Gmail for the People
After a lot of humming I finally got my Google Gmail beta account. I also have invitations to give away. So, if you are interested in beta testing Gmail, click on the image to the right. Please note: If you are a member of our staff, or an anonymous reader who belongs to Blogger, first check your Blogger dashboard. If this link appears you will get Gmail much faster.So far, I love Gmail. It seems to organize your email in such a clear way, giving you many options to categorize and archive your mail. Don't worry about the element of storage space. You have 1000 megabytes to play with. This should last you for years before you need to start deleting anything, even spam. This is email without borders. Whatever you want to do with your mail, you can find a way to do it.
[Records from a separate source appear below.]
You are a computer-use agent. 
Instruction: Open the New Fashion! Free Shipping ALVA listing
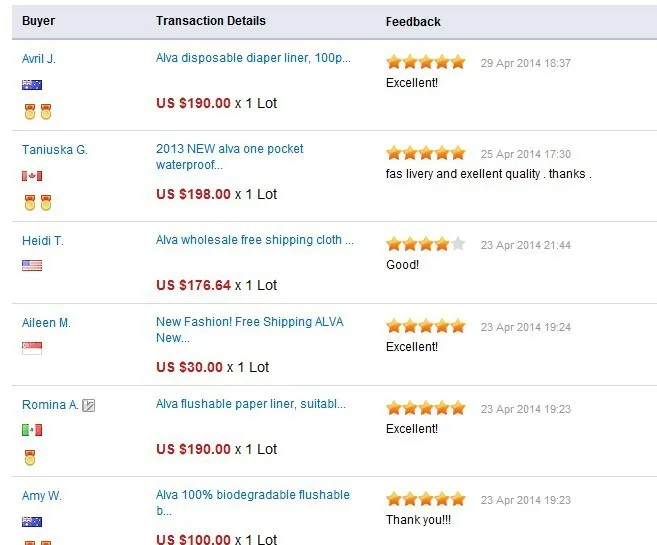[250, 330]
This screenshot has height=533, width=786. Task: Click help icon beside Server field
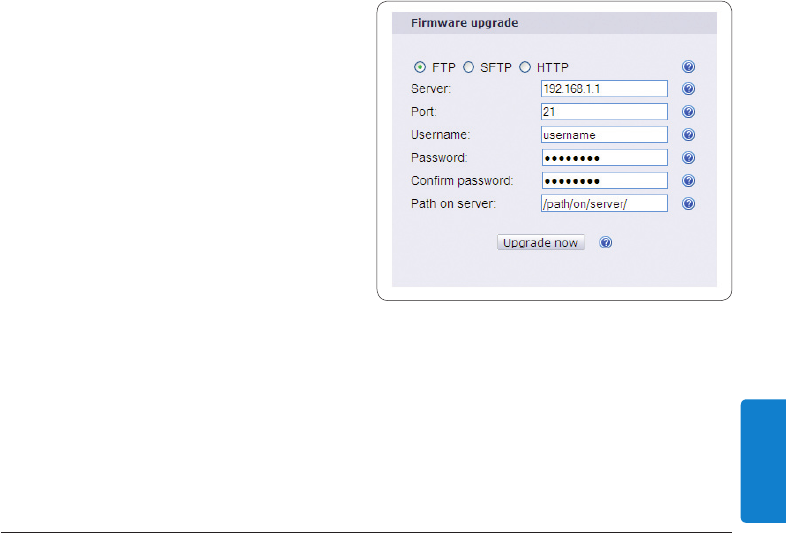(x=688, y=89)
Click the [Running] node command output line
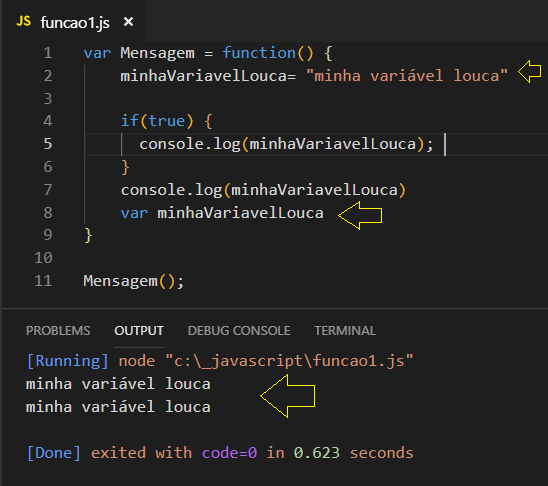 [x=220, y=361]
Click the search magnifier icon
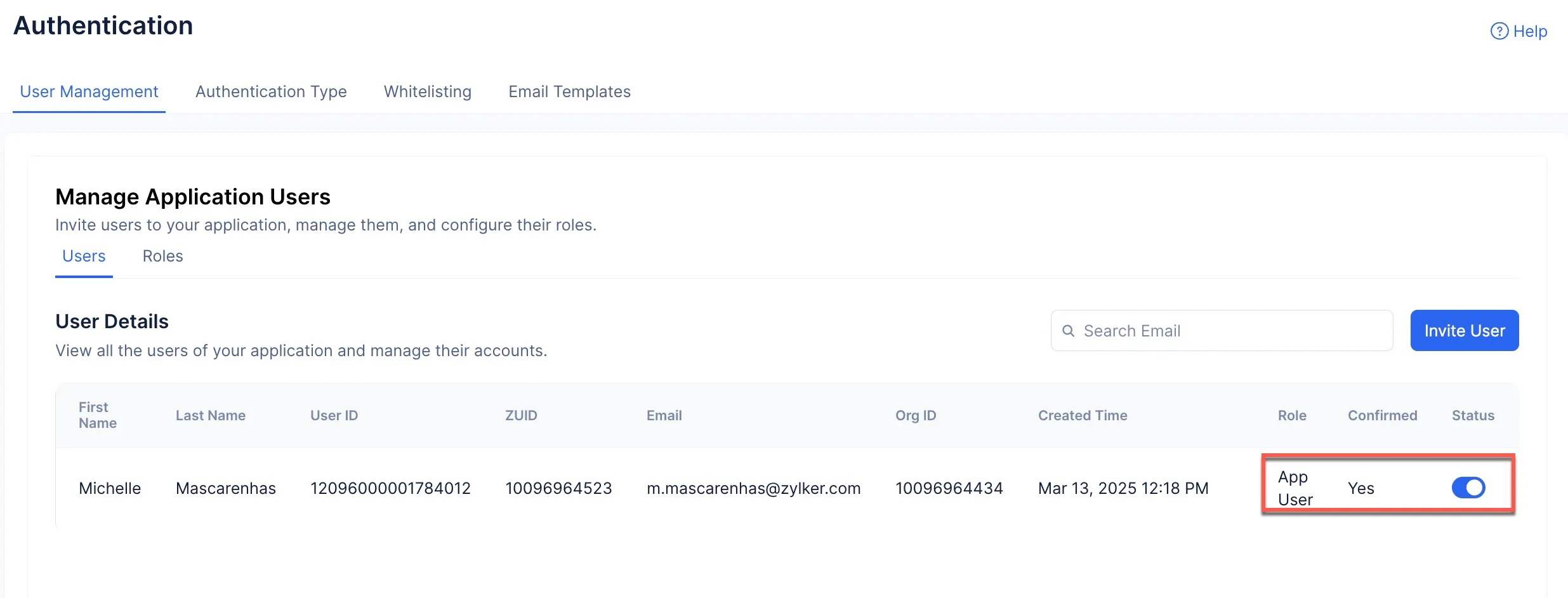The height and width of the screenshot is (598, 1568). coord(1069,331)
Gmail allows you to place a label on every piece of mail so that you can quickly browse every item in that category. If you can't find what you are looking for that way, you can do a Google search of any words or phrases in your mail database to locate the message.

Specific emails of vital importance can be affixed with a gold star so that you can find them quickly. You certainly can delete messages at will. But, Google seems almost offended when you do so saying "Who needs to delete when you have 1000 MB of storage?!"
Start a Data Cloud
Data clouds are sprites of information that users tap into and spread at free will. It can be text, video, audio, or any media. You are not limited by low file transfer sizes to participate in this phenomena.
Future generations will reference Gmail as an entity that changed the structure of electronic communication. Leading email providers, including Yahoo!, are already scrambling to compete, even as Gmail is only in beta.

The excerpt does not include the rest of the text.